* **Data to use**:
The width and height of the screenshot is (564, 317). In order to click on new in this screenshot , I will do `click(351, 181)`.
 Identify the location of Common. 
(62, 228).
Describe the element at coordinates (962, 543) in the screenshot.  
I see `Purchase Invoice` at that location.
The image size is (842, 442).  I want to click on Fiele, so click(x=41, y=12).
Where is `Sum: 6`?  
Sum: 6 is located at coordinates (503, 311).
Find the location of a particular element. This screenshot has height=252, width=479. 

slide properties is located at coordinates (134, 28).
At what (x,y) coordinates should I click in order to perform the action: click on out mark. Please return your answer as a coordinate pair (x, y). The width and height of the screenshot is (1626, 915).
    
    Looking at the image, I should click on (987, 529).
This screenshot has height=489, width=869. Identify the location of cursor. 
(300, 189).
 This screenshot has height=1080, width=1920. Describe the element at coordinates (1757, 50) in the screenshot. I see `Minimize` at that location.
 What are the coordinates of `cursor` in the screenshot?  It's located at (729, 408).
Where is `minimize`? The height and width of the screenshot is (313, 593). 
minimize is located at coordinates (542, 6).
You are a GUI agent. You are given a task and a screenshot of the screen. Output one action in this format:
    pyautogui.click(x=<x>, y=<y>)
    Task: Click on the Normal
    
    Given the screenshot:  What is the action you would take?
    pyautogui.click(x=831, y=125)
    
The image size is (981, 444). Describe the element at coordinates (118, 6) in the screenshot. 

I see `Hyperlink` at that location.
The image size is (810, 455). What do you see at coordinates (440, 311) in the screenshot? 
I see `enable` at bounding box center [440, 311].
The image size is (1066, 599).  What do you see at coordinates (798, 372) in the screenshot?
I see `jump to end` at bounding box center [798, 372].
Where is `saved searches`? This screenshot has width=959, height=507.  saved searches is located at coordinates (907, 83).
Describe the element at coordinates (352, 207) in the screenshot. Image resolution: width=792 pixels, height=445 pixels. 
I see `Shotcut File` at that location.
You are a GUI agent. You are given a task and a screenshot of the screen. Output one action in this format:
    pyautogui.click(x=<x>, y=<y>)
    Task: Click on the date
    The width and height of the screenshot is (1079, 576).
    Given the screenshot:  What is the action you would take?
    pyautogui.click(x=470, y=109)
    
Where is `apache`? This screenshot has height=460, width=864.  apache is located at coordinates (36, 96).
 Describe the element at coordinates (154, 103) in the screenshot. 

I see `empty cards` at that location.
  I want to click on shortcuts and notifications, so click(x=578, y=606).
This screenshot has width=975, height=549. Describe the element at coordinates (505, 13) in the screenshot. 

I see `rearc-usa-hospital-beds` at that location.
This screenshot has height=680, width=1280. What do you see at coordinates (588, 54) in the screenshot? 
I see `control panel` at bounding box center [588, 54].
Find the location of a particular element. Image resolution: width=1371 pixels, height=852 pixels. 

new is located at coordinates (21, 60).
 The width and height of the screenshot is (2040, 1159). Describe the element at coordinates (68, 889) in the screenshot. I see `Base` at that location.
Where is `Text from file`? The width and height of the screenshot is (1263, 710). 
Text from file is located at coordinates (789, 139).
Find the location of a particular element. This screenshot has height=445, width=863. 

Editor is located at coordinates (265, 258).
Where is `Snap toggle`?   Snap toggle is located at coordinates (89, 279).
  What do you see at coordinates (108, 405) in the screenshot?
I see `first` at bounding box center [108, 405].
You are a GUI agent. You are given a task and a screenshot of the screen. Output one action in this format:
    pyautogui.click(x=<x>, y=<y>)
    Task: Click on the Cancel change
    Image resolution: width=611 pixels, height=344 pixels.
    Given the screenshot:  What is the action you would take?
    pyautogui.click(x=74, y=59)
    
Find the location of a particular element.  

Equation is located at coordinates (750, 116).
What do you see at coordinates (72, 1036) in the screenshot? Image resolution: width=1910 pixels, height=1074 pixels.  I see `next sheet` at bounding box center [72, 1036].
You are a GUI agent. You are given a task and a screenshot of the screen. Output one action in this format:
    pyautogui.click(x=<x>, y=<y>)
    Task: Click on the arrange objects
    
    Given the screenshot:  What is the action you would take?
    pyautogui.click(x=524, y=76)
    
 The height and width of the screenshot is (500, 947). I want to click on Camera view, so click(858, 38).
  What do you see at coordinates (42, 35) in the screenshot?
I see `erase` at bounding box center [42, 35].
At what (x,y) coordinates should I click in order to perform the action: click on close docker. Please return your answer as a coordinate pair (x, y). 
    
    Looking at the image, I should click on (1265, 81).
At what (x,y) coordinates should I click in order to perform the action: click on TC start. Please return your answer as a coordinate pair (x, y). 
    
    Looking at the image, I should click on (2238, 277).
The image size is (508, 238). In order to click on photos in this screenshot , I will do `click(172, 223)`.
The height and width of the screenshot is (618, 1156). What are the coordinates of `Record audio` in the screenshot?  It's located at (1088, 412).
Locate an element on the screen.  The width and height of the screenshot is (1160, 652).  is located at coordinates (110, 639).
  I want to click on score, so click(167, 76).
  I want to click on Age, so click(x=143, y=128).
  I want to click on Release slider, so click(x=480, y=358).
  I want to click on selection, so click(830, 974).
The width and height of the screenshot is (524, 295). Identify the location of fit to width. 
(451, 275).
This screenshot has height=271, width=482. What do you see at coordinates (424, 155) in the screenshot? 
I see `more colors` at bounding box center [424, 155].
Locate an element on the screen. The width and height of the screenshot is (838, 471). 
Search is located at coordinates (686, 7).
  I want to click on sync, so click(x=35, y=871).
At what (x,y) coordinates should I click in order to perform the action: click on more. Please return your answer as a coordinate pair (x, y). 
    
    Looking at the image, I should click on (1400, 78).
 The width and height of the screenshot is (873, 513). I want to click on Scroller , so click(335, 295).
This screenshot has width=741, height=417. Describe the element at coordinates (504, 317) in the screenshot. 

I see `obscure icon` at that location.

* **Written instruction**:
Can you return the records word for word, starting at the very beginning and ending with the line that contains "slide properties is", that line included?

* **Written solution**:
The width and height of the screenshot is (564, 317). In order to click on new in this screenshot , I will do `click(351, 181)`.
 Identify the location of Common. 
(62, 228).
Describe the element at coordinates (962, 543) in the screenshot.  
I see `Purchase Invoice` at that location.
The image size is (842, 442).  I want to click on Fiele, so click(x=41, y=12).
Where is `Sum: 6`?  
Sum: 6 is located at coordinates (503, 311).
Find the location of a particular element. This screenshot has height=252, width=479. 

slide properties is located at coordinates (134, 28).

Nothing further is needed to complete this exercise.